Exercise requirements.
Report every line of the records beneath this task that holds the string "computer".

========

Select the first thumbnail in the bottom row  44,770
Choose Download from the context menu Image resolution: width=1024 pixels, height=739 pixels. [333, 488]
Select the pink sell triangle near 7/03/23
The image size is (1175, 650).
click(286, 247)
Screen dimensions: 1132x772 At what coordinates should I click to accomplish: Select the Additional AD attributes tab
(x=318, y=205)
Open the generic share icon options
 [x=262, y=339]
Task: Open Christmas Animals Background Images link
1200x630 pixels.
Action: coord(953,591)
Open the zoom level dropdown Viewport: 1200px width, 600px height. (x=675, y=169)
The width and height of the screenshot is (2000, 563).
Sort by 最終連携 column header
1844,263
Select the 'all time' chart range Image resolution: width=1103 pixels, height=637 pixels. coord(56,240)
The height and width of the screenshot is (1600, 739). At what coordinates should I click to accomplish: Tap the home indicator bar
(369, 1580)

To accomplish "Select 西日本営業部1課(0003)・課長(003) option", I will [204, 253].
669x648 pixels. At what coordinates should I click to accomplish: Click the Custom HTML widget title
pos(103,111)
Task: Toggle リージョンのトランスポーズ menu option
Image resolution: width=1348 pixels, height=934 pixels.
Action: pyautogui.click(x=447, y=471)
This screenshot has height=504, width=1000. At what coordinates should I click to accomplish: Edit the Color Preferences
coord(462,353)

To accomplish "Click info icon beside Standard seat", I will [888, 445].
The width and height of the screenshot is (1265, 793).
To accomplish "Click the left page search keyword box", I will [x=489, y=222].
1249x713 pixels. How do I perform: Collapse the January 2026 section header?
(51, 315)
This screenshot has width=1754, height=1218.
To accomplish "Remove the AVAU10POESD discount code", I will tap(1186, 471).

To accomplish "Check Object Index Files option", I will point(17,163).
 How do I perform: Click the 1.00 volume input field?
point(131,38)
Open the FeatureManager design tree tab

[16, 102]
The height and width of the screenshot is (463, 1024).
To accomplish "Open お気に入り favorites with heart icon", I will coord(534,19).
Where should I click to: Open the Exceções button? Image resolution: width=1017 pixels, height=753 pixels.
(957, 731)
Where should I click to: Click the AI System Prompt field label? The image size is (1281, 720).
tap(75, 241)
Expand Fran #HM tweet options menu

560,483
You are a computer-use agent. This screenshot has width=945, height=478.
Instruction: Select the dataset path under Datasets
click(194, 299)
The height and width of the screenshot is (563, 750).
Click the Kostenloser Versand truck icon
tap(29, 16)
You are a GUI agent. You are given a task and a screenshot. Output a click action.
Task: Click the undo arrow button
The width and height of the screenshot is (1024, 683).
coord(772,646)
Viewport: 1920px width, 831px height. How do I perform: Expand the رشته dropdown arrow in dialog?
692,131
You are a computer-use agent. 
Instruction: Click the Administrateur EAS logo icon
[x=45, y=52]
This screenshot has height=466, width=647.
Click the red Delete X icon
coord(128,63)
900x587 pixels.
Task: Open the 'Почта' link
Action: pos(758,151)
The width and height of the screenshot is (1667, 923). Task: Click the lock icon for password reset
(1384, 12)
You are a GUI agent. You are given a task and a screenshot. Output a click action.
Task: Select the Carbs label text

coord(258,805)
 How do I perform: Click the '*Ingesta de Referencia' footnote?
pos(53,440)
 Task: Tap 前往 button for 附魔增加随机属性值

========

Exercise solution.
You are a computer-use agent. This screenshot has width=945, height=478.
You are a computer-use agent. 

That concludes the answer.